This repository has been archived on 2024-05-31. You can view files and clone it, but cannot push or open issues or pull requests.
authentik/website/integrations/sources/freeipa/index.md
Jens Langhammer 8a1dd521e1 website: move integrations to separate folder, separate sidebar and new URL, add URL redirect
Signed-off-by: Jens Langhammer <jens.langhammer@beryju.org>
2021-11-22 11:10:26 +01:00

3 KiB

title
FreeIPA

Preparation

The following placeholders will be used:

  • svc_authentik is the name of the bind account.
  • freeipa.company is the Name of the domain.
  • ipa1.freeipa.company is the Name of the FreeIPA server.

FreeIPA Setup

  1. Log into FreeIPA.

  2. Create a user in FreeIPA, matching your naming scheme. Provide a strong password, example generation methods: pwgen 64 1 or openssl rand -base64 36. Once done click Add and Edit.

  3. In the user management screen, select the Roles tab.

  4. Add a role that has privileges to change user passwords, the default User Administrators role is sufficient. This is needed to support password resets from within authentik.

  5. By default, if an administrator account resets a user's password in FreeIPA the user's password expires after the first use and must be reset again. This is a security feature to ensure password complexity and history policies are enforced. To bypass this feature for a more seamless experience, you can make the following modification on each of your FreeIPA servers:

    $ ldapmodify -x -D "cn=Directory Manager" -W -h ipa1.freeipa.company -p 389
    
    dn: cn=ipa_pwd_extop,cn=plugins,cn=config
    changetype: modify
    add: passSyncManagersDNs
    passSyncManagersDNs: uid=svc_authentik,cn=users,cn=accounts,dc=freeipa,dc=company
    

Additional info: 22.1.2. Enabling Password Reset Without Prompting for a Password Change at the Next Login

authentik Setup

In authentik, create a new LDAP Source in Resources -> Sources.

Use these settings:

  • Server URI: ldaps://ipa1.freeipa.company
  • Bind CN: uid=svc_authentik,cn=users,cn=accounts,dc=freeipa,dc=company
  • Bind Password: The password you've given the user above
  • Base DN: dc=freeipa,dc=company
  • Property mappings: Control/Command-select all Mappings which start with "authentik default LDAP" and "authentik default OpenLDAP"
  • Group property mappings: Select "authentik default OpenLDAP Mapping: cn"

Additional settings:

  • Group: If selected, all synchronized groups will be given this group as a parent.

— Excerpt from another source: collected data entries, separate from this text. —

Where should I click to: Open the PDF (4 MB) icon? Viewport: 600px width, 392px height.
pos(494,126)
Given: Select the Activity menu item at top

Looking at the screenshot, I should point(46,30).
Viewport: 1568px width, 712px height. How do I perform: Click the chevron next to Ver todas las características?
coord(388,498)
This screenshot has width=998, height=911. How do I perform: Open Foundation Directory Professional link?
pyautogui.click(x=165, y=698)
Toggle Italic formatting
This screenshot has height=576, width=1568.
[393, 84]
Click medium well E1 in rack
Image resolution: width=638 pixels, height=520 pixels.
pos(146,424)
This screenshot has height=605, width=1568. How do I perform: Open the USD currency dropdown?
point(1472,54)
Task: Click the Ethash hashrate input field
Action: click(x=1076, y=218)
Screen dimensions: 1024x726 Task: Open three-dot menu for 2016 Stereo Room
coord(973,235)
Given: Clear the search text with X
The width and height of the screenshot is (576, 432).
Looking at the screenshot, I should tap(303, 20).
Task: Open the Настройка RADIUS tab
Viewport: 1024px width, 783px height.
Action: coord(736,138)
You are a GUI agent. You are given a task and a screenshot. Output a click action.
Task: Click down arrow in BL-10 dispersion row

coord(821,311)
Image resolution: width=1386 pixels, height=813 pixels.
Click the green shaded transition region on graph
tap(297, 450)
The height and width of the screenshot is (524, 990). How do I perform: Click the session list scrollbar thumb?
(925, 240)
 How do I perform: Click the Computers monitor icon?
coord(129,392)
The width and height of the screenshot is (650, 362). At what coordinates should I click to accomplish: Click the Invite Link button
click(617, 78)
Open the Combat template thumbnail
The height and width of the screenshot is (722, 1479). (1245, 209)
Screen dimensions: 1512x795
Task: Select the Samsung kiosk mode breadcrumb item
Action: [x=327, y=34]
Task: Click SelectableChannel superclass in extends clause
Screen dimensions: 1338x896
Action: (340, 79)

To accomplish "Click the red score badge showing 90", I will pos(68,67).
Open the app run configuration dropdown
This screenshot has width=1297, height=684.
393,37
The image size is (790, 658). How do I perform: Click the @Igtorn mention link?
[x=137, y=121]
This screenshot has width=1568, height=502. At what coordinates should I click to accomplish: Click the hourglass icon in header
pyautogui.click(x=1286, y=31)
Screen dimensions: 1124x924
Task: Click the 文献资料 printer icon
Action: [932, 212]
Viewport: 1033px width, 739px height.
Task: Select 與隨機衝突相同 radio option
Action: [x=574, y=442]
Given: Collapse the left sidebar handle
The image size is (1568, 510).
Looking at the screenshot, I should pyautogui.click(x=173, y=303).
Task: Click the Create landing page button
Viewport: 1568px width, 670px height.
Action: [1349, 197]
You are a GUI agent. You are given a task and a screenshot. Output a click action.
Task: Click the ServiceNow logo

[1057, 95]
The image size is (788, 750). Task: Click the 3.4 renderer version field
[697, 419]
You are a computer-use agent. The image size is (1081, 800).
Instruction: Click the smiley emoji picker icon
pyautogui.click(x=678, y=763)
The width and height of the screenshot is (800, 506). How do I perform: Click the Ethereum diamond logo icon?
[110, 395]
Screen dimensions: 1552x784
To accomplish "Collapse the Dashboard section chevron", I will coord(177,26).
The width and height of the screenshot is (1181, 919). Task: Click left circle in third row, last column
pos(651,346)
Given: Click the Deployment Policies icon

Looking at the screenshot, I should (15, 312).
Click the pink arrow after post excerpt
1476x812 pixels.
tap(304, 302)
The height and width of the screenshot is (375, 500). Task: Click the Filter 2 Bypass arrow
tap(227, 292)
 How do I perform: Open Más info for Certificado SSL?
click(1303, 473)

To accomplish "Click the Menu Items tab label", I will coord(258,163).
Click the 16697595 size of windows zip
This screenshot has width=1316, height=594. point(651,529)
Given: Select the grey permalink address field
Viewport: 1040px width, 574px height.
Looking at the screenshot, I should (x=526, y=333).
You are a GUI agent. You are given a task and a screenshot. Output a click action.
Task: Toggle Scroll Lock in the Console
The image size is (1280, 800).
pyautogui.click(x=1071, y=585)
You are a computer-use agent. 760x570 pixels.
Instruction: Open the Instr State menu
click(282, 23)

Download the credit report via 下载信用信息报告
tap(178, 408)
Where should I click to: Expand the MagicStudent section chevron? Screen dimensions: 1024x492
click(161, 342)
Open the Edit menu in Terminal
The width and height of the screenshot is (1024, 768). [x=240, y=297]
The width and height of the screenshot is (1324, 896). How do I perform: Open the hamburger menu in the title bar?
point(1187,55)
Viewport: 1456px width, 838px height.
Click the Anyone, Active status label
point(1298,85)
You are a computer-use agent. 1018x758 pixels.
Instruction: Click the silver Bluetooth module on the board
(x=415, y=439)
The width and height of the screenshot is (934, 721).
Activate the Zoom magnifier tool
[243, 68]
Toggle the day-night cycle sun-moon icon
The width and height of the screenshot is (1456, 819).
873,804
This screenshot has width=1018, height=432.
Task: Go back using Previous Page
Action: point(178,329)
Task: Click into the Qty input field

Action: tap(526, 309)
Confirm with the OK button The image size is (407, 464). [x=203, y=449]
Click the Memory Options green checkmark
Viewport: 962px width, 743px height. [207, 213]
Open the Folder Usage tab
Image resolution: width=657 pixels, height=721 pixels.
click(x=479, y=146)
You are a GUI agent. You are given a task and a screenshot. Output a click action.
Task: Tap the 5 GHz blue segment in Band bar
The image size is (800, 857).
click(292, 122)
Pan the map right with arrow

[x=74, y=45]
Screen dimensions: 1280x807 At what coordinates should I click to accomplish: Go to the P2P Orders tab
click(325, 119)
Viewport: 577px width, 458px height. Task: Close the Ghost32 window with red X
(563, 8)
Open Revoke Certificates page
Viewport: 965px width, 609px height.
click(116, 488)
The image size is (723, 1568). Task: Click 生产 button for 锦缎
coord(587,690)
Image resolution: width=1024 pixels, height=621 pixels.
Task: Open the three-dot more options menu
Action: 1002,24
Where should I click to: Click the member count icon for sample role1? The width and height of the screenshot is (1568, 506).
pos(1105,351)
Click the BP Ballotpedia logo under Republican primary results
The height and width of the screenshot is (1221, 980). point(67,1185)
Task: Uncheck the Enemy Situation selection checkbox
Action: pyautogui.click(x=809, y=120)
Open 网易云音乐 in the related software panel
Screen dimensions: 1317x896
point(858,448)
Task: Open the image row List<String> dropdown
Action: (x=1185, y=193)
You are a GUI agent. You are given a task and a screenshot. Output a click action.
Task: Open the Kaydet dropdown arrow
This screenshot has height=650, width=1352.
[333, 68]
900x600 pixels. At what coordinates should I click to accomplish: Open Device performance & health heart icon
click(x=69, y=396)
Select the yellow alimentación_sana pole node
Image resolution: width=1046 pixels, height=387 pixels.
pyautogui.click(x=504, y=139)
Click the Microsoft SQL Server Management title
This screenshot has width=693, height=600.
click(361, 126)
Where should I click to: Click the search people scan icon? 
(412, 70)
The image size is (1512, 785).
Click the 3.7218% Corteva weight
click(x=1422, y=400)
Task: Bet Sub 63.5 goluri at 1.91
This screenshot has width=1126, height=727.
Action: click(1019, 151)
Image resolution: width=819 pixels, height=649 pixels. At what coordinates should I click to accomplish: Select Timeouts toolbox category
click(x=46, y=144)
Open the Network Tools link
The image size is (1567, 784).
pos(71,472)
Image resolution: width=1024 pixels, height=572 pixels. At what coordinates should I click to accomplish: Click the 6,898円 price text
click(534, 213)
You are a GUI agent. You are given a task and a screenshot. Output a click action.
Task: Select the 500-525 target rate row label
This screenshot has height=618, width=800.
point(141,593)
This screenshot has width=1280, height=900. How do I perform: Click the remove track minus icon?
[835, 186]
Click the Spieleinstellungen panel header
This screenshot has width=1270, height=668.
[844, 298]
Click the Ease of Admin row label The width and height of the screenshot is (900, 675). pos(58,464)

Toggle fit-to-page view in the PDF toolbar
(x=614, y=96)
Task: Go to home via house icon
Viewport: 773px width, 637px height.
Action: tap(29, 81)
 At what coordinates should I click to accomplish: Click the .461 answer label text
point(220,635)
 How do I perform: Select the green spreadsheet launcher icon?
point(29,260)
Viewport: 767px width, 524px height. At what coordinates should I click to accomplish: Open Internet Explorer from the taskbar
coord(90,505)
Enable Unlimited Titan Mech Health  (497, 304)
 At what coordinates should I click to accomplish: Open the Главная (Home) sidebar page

  • Addition User/Group DN: cn=users,cn=accounts

  • Addition Group DN: cn=groups,cn=accounts

  • User object filter: (objectClass=person)

  • Group object filter: (objectClass=groupofnames)

  • Group membership field: member

  • Object uniqueness field: ipaUniqueID

After you save the source, you can kick off a synchronization by navigating to the source, clicking on the "Sync" tab, and clicking the "Run sync again" button.

Lastly, verify that the "User database + LDAP password" backend is selected in the "Password Stage" under Flows -> Stages.